**Section du document**
::::::::
Un ami qui vous veut du bien

Il y a moins de deux ans, mon ami Etienne Villeneuve était encore l’un des rois-barmans du Mile-End. Aujourd’hui aux commandes du Dorimène, à Lévis, il fait bouger le paysage nocturne de la Rive-Sud de Québec et nourrit les bouches lévisiennes assoiffées de bon houblon.

C’était il n’y a pas si longtemps, au coeur d’une folle nuit montréalaise. Agile prestidigitateur du cocktail et figure rassurante des nuits de la rue Bernard à Montréal, mon ami souriait et faisait couler les pintes avec une prestance toute naturelle. Assis au bar avec mon habituel gin-tonic (abrégé ginto), je le regardais fièrement tenir maison, étourdi par le tournoiement de ses gestes experts. Il assumait enfin la noble profession pour laquelle il est si doué, après quelques années à chercher son chemin sans boussole.
::::::::
**Travail demandé**
[a] D'après le texte sur Etienne Villeneuve, quel établissement dirige-t-il aujourd'hui, et dans quelle ville ?
[b] Donnez, s'il vous plaît, la suite du texte sur Etienne Villeneuve, à partir de sa dernière phrase.

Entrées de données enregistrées
::::::::
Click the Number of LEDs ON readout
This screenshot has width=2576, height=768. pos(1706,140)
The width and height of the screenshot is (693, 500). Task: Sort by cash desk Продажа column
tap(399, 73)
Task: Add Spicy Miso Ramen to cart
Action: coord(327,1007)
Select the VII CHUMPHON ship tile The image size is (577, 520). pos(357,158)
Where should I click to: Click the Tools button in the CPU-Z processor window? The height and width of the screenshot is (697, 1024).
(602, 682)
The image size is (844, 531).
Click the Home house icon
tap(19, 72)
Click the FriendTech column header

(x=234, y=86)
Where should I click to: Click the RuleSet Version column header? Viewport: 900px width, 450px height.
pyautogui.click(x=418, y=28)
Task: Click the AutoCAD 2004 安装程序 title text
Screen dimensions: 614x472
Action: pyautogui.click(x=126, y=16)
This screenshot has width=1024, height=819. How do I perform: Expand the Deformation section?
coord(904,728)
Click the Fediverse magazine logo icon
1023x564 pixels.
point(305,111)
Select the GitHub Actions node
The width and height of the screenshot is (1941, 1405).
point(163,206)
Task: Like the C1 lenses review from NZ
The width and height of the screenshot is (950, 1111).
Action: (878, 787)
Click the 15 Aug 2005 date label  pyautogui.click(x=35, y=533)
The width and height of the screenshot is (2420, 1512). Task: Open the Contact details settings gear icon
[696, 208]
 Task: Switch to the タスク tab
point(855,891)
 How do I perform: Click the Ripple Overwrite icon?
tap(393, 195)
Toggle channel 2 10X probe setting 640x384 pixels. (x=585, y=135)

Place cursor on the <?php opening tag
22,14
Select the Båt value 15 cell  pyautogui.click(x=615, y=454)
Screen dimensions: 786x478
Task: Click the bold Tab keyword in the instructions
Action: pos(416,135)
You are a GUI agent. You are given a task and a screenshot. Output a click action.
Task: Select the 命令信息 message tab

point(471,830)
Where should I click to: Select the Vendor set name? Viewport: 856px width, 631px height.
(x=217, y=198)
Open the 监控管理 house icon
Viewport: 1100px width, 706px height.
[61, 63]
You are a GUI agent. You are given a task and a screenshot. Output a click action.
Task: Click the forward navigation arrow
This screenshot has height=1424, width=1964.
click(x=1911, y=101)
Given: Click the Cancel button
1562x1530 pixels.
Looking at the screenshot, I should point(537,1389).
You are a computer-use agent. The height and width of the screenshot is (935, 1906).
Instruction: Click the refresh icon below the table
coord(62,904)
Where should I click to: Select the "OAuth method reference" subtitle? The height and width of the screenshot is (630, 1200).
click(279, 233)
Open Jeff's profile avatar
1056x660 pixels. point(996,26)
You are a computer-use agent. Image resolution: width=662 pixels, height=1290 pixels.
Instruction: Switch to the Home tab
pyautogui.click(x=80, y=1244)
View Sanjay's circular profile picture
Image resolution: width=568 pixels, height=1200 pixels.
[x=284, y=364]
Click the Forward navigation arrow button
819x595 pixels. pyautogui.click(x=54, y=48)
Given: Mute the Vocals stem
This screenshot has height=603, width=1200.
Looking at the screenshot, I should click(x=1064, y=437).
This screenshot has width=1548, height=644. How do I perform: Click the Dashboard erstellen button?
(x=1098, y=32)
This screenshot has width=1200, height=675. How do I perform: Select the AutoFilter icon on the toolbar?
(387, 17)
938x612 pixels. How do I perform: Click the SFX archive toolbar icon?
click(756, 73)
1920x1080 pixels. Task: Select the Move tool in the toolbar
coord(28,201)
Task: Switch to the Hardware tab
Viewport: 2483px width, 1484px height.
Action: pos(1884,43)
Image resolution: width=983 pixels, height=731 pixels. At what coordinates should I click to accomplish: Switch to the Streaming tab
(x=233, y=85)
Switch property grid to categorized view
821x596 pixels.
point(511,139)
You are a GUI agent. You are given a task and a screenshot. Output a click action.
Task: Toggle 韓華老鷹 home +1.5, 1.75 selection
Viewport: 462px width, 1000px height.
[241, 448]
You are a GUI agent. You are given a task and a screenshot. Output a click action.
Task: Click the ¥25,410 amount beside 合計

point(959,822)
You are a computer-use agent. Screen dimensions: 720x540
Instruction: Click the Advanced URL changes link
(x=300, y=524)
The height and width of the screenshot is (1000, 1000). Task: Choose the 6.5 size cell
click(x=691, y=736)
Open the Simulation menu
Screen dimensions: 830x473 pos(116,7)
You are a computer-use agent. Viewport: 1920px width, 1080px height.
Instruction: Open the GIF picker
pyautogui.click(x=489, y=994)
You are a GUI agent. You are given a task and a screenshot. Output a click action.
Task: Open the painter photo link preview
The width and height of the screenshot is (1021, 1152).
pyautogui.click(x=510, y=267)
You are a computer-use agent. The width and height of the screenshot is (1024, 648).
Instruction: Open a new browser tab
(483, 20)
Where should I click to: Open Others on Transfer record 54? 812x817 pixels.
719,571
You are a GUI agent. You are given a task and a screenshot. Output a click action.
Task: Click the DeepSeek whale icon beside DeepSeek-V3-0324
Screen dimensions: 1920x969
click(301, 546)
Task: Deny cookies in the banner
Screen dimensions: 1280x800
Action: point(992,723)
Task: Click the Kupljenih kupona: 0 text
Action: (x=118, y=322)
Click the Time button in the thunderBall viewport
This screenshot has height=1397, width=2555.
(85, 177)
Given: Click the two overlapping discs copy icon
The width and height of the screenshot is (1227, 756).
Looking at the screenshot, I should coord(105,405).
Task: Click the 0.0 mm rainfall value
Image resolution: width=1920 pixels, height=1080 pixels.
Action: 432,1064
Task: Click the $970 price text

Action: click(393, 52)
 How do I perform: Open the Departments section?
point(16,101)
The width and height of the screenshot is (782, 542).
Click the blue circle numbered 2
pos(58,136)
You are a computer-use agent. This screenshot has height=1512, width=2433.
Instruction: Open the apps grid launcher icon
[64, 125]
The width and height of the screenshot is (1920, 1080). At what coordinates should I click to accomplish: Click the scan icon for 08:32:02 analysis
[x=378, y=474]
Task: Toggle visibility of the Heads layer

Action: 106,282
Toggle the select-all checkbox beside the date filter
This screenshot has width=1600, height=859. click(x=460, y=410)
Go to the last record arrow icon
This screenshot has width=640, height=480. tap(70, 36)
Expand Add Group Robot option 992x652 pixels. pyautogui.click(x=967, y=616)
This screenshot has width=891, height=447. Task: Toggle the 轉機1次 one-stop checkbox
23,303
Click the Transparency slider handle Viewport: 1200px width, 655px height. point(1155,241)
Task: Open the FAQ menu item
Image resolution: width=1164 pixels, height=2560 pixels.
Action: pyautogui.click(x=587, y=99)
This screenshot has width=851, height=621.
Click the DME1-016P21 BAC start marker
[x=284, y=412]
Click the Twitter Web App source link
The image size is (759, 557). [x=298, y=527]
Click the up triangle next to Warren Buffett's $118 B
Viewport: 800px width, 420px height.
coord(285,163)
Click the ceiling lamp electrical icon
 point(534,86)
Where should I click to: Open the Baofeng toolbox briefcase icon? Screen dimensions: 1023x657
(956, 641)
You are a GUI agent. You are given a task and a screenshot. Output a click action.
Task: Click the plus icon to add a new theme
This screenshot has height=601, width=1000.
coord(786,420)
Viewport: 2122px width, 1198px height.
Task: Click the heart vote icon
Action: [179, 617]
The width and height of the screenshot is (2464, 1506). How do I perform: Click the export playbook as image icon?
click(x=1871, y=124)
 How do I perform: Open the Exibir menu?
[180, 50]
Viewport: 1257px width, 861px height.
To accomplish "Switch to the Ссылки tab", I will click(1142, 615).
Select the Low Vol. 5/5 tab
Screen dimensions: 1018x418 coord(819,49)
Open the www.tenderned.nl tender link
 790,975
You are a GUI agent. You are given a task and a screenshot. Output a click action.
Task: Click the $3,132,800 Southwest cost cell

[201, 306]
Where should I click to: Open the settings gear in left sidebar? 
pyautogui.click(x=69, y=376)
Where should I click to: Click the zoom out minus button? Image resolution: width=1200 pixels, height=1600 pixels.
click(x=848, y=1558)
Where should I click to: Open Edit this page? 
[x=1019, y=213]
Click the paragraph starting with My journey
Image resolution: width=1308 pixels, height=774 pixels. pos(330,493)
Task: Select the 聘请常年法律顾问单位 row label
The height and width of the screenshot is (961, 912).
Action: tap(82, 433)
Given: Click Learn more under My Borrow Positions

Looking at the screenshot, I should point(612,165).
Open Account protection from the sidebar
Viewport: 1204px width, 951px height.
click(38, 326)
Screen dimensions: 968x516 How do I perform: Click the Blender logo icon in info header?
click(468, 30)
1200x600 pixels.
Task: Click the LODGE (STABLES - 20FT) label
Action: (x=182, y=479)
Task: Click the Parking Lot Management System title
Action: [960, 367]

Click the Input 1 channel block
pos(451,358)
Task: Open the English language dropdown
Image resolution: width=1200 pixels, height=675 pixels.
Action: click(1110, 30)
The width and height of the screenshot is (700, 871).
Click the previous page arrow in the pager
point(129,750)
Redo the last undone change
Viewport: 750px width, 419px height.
::::::::
**Réponses aux exercices**
[a] Il dirige le Dorimène, à Lévis.

[b]
Depuis l’innocence de nos 13 ans et nos tentatives de nous affirmer comme adolescents vaguement hippies, je ne l’avais jamais vu aussi droit dans ses bottes. Sauf peut-être sur la scène du Festival d’été de Québec par un beau soir de l’été 2011, guitare en bandoulière violemment posée sur son torse suintant, chauffant la foule venue voir Metallica. En plus d’être un excellent barman, Etienne (ou devrais-je dire Blake) est le guitariste du groupe de rock musclé Dance Laury Dance.

 

J’étais alors loin de me douter qu’il allait un jour abandonner les phares de la métropole pour ouvrir un bar à Lévis, la ville de nos émois adolescents et de nos premières cuites à s’enfiler des shots de kamikaze (Oui, oui, le petit cocktail doucereux de vodka-citron ; on trouvait que c’était paroxystique, allez comprendre.) Des années plus tard, après avoir affiné ses goûts en matière de spiritueux, voici Etienne pilotant Le Dorimène, le meilleur bar de l’histoire lévisienne depuis le premier défrichage de la terre par mon ancêtre colon Guillaume Couture (à ce stade-ci de la lecture, vous aurez compris que je ne suis ni objectif ni impartial).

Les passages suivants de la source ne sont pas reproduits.